Introduction
« Et le jour viendra peut-être où les livres nomades, allant et venant là où un lecteur les appelle, n’auront plus d’adresse fixe, sinon la poste restante, le bureau bibliographique chargé de les trouver et de leur faire joindre celui qui a besoin d’eux. »
Eugène Morel, Bibliothèques
Paris : Mercure de France, 1908-1909.
La vision prémonitoire d’Eugène Morel en 1908 sur le devenir des bibliothèques comme des organismes assurant la gestion de « livres nomades » semble aujourd’hui en passe de devenir réalité, étant donné le développement quasi-exponentiel du nombre d’ouvrages numérisés. Nous vivons en effet ce que Michel Serres qualifie de véritable « révolution numérique ». Car les applications du numérique, qui désigne le mode de codage en système binaire de toute information destinée à un traitement informatisé, sont multiples. La dématérialisation des documents, les réseaux téléphoniques à haut débit, ont permis un mouvement d’échange d’informations d’une ampleur sans précédent. Internet est ainsi devenu un haut-lieu de communication entre les chercheurs, les scientifiques et autres « sachants », professionnels ou amateurs. L’apparition de multiples réservoirs de ressources pose évidemment la question du rôle des bibliothèques, et bien entendu des bibliothécaires, dans ce nouvel environnement. Les avis sur le sujet sont très tranchés, les uns prédisant le renforcement du rôle de médiation des bibliothèques, les autres annonçant au contraire la disparition de cet échelon de médiation.

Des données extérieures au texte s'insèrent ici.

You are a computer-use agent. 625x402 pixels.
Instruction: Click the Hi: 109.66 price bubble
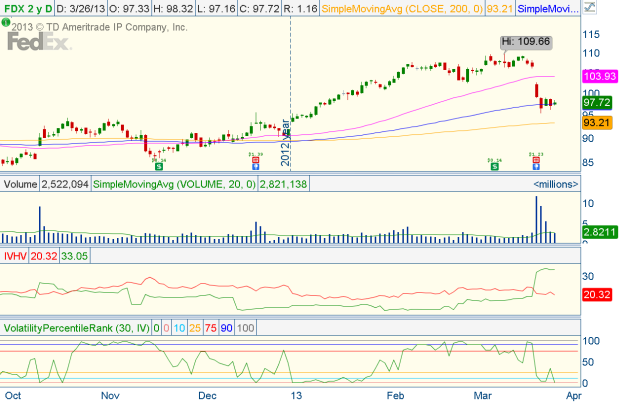click(x=525, y=41)

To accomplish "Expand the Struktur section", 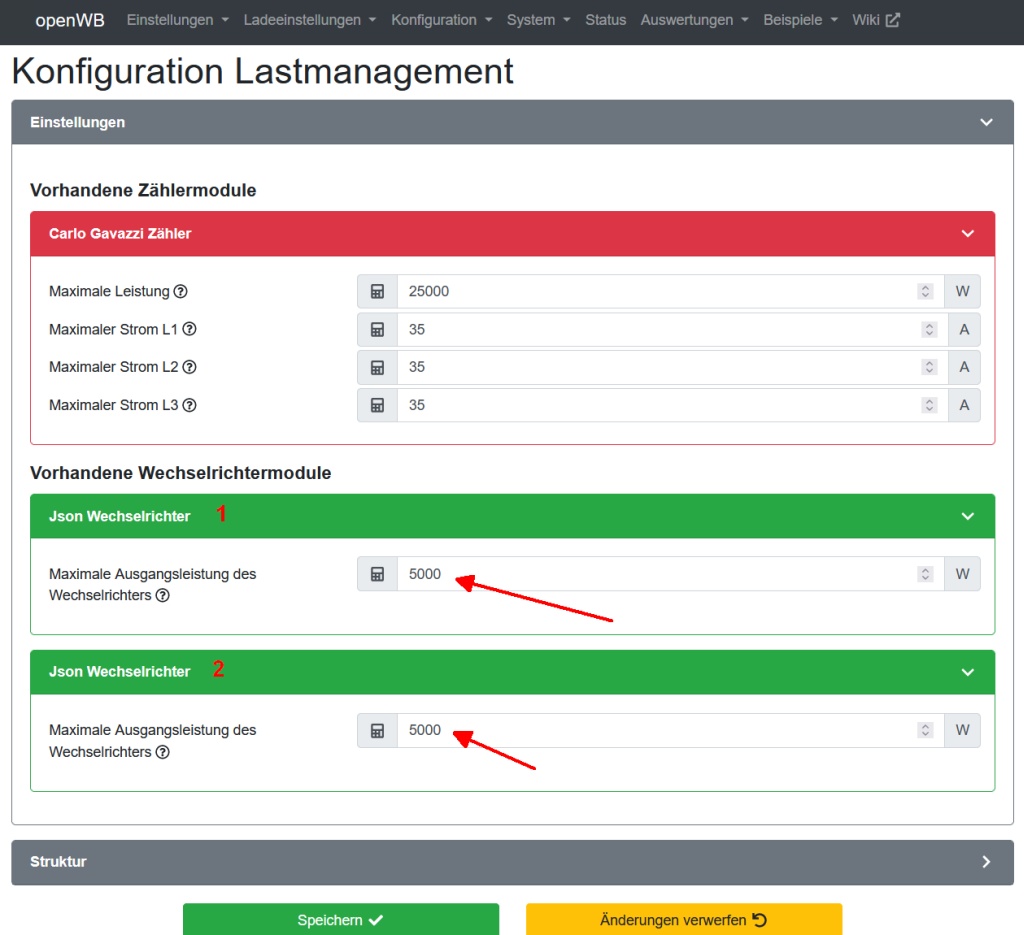I will click(986, 862).
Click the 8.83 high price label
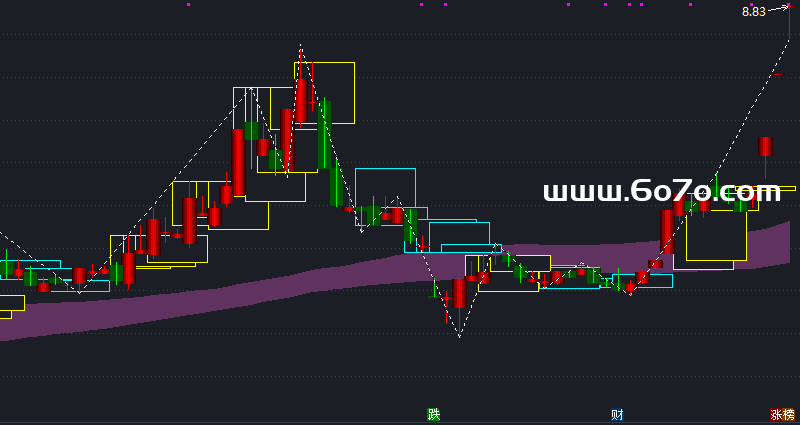The image size is (800, 425). 753,12
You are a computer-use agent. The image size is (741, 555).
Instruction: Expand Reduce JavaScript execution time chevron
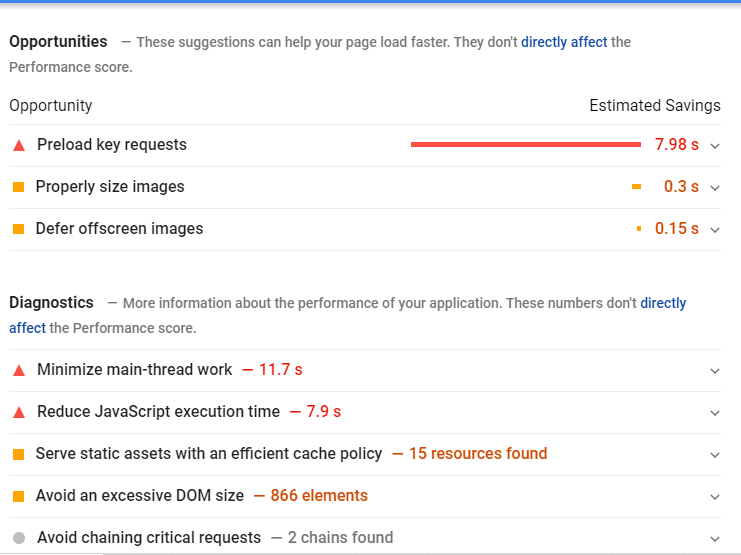715,413
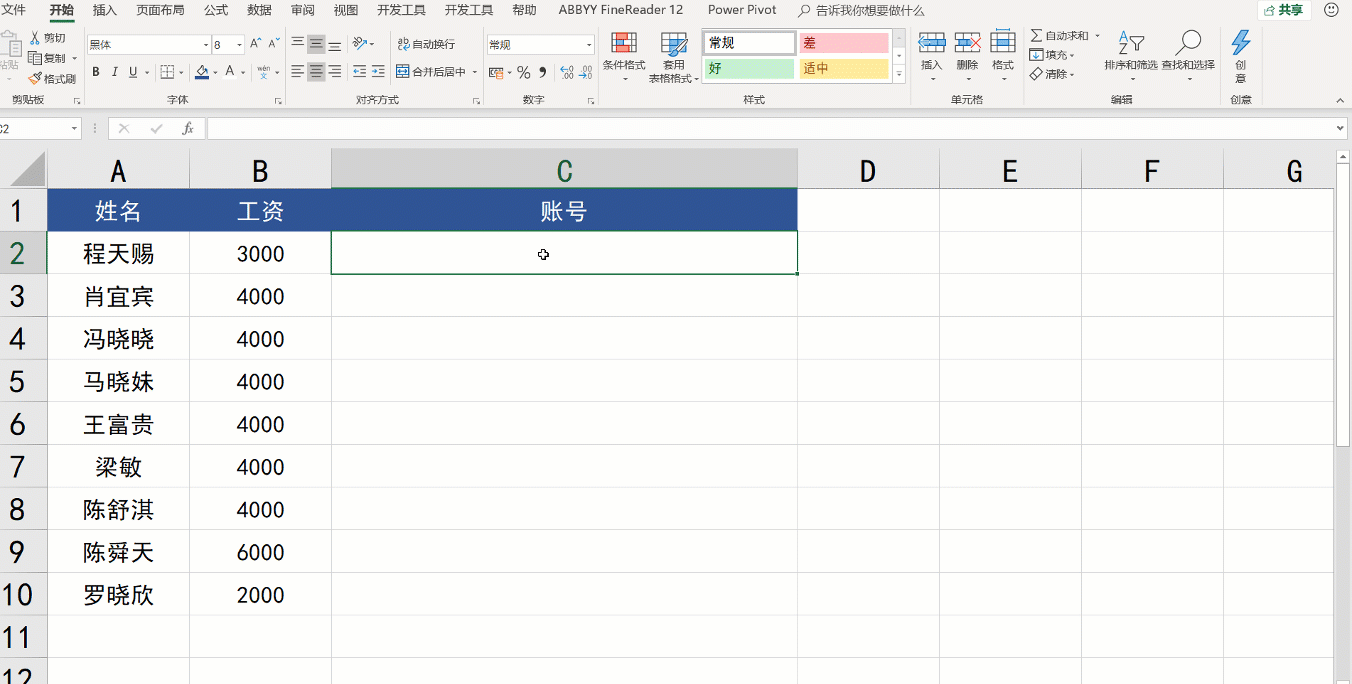The image size is (1352, 684).
Task: Apply the 好 (Good) cell style
Action: [750, 69]
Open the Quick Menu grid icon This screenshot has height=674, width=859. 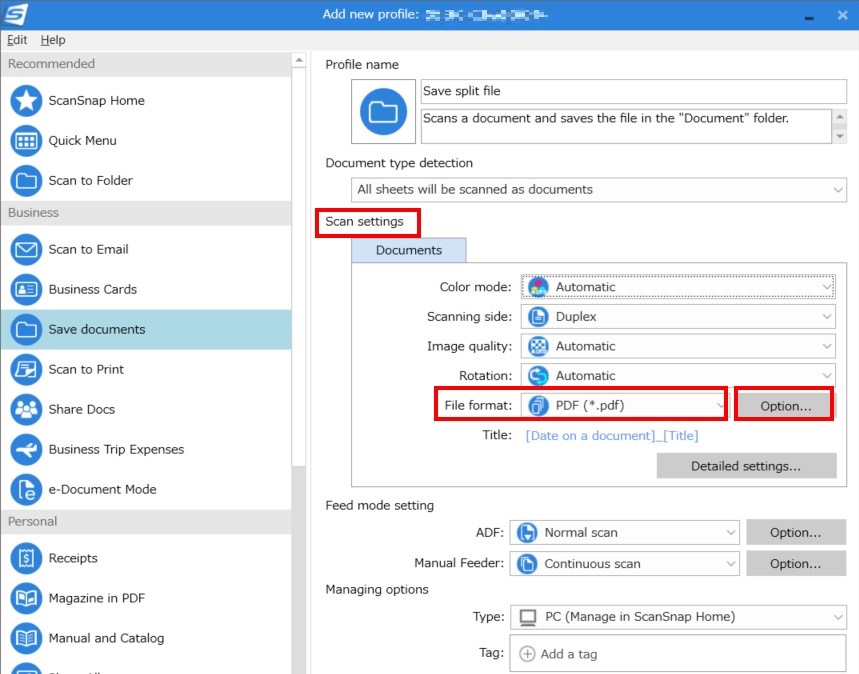coord(26,141)
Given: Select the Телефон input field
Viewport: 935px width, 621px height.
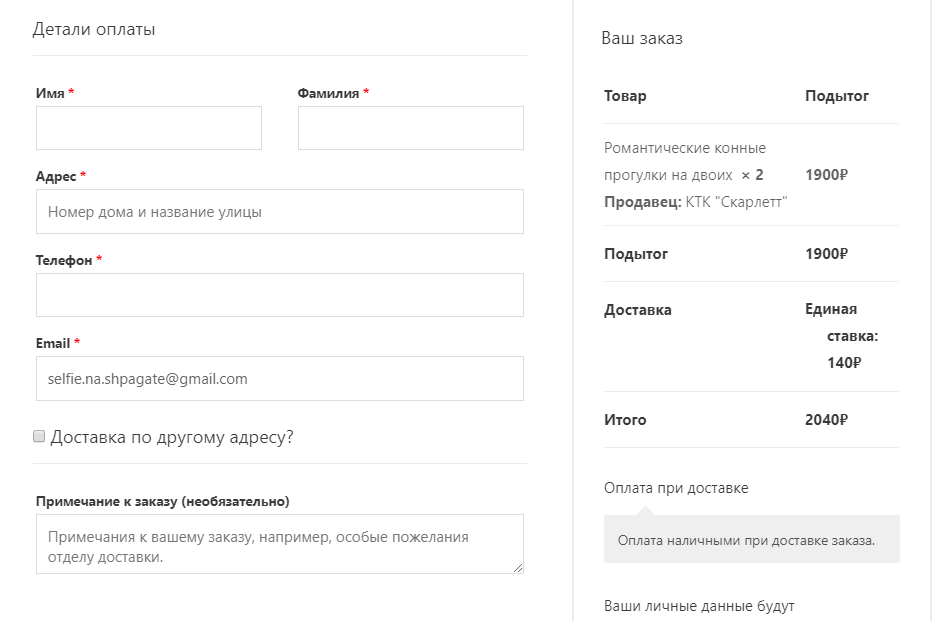Looking at the screenshot, I should coord(280,295).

Les usagers, s’ils ont la possibilité technique de ne même pas avoir à venir à la bibliothèque, continueront-ils à le faire ? Le bibliothécaire n’aura-t-il plus pour unique rôle que de rendre des services à distance, la bibliothèque se réduisant à un portail d’accès vers des informations emmagasinées ailleurs ? Pour tenter de répondre à ces questions, j’ai choisi de les aborder sous l’angle des fonds patrimoniaux. C’est en effet autour des fonds patrimoniaux conservés en bibliothèque que se sont constitués les premiers projets de numérisation français. En conséquence, c’est sur eux que nous avons le plus de recul et que les premières études sur l’utilisation qui en est faite par les usagers ont pu être menées.
Nous examinerons donc, dans un premier temps, les dernières mutations du numérique, avec le Web 2.0, et les nouveaux usages qui en découlent, et nous essaierons de déterminer si ceux-ci représentent véritablement un danger pour les bibliothèques.

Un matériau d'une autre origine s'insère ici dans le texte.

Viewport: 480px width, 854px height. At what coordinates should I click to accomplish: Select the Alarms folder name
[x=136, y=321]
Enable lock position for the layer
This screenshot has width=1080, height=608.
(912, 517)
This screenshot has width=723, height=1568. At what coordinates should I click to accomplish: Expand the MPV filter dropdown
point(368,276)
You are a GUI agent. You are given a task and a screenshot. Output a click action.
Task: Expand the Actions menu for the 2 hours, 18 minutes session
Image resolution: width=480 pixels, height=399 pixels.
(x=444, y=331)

Resserrant notre étude sur les fonds patrimoniaux et leurs usagers, nous examinerons alors les projets mis en place par les bibliothèques pour « survivre » et les changements que cela implique dans les rapports entre bibliothécaires et usagers.
Enfin, nous nous pencherons sur le cas de la Médiathèque Michel Crépeau à La Rochelle, où j’ai mené, au cours de mon stage, une enquête sur l’espace Patrimoine et les services multimédia.